In my mystery, Burn This Night, I build a novel around two families of decent people, struggling to communicate and relate to each other.
Kate, my protagonist, is an agnostic, divorced private investigator mired in a custody battle. Still grieving her father’s death, she feels betrayed and unsettled to discover in her late thirties that she is the product of sperm donation. Meanwhile, Kate’s mother, a deeply religious woman who doesn’t believe in divorce, and who was married to a cop in the eighties, feels that she was protecting her family by concealing a secret she viewed as shameful.

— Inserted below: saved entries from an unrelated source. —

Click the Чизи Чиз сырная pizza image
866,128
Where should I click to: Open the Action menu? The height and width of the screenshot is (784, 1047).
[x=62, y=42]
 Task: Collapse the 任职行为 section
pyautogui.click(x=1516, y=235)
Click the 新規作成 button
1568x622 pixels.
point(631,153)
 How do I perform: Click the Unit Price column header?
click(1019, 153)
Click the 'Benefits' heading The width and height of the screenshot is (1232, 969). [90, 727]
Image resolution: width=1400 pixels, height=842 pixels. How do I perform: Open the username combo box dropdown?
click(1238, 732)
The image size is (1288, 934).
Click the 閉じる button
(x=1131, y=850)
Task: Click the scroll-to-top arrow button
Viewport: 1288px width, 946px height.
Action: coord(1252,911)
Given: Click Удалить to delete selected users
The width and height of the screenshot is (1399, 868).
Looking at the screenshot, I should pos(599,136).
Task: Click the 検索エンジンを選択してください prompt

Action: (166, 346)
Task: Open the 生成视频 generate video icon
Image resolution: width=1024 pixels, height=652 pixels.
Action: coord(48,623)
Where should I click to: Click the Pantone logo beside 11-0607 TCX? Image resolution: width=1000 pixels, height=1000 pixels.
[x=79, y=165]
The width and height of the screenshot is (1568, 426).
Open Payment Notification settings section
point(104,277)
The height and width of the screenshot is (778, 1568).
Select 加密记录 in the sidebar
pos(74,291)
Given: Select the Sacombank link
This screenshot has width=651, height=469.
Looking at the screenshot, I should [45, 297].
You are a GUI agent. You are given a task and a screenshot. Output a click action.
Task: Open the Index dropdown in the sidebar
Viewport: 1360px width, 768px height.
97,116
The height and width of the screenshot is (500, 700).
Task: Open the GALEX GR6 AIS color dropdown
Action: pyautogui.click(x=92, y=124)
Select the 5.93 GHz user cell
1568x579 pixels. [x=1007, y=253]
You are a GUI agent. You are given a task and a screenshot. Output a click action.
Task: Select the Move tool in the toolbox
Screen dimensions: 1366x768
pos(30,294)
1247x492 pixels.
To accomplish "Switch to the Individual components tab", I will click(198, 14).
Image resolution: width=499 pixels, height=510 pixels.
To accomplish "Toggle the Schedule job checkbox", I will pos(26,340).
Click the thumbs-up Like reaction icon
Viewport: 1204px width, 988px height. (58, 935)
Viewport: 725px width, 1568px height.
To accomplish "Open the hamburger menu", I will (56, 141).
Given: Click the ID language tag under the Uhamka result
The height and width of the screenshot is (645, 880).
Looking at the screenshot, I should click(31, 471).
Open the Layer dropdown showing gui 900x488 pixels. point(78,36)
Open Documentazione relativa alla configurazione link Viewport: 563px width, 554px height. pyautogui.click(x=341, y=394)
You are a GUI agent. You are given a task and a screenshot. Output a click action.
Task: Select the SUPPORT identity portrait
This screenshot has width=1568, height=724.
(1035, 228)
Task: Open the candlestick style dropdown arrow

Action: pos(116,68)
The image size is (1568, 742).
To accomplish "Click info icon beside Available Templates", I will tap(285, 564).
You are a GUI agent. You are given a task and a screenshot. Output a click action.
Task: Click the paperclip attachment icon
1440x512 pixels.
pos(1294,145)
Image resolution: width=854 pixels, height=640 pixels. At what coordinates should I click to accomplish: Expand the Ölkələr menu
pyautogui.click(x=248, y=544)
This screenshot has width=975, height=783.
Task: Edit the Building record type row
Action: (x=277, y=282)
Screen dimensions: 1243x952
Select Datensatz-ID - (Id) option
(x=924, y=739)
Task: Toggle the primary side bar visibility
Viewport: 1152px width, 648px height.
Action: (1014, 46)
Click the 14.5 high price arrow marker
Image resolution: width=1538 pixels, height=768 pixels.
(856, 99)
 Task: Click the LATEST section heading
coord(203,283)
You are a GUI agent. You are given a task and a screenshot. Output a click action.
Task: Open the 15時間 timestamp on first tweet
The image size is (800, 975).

In writing about Kate’s experience, I spent a long time listening to NPE, or “not parent expected,” podcasts. I heard dozens of heart-wrenching stories of adults who felt betrayed that a fundamental part of their family history was kept from them. At the same time, some parents talked about their motivations for keeping a family secret, which were often born out of exceptionally difficult circumstances.
Around the time that Kate learns about her father, she discovers through a genetics website that she is related to an unknown cold case killer. Kate looks into this decades-old crime for free when she is hired to investigate another murder that occurred in the same town: Jacob Coburn, a mentally ill man is accused of starting a fire that killed his sister, Abby.
The Coburns are the second family in my book, torn apart my miscommunication and difficult decisions. A chunk of my book is told in flashbacks from the perspective of Abby, Jacob, and their sister Grace. Early in the book, Jacob discovers methamphetamine. He slowly destroys his brain with drug use. His sisters are shattered by Jacob’s addiction but respond to it in opposite ways. Grace pulls back as he spirals into violence and criminality. Meanwhile Abby upends her life in an effort to help her brother. Despite her efforts, Jacob becomes harder and harder to reach, as he loses touch with reality. All three siblings become estranged from each other as Jacob spirals downward and Abby tumbles after him.
The Coburns are inspired by families I encountered as a line prosecutor in Los Angeles. Jacob is also partly based on someone I know very well who severely injured their brain with methamphetamine. California is the epicenter of a massive health crisis. While fentanyl gets more media attention, methamphetamine is causing mass brain damage, which is not always reversible, and wreaking havoc on communities. In Burn This Night, I explore how this crisis is affecting families and what happens when relatives respond to it in different ways – denial, avoidance, attempted interventions.